§ Description of the task
Give back the full listing, exactly as it is.

§ Supplied records
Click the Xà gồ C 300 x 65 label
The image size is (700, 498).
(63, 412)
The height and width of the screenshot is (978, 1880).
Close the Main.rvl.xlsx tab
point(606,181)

§ Solution to this problem
Click the Xà gồ C 300 x 65 label
The image size is (700, 498).
(63, 412)
The height and width of the screenshot is (978, 1880).
Close the Main.rvl.xlsx tab
point(606,181)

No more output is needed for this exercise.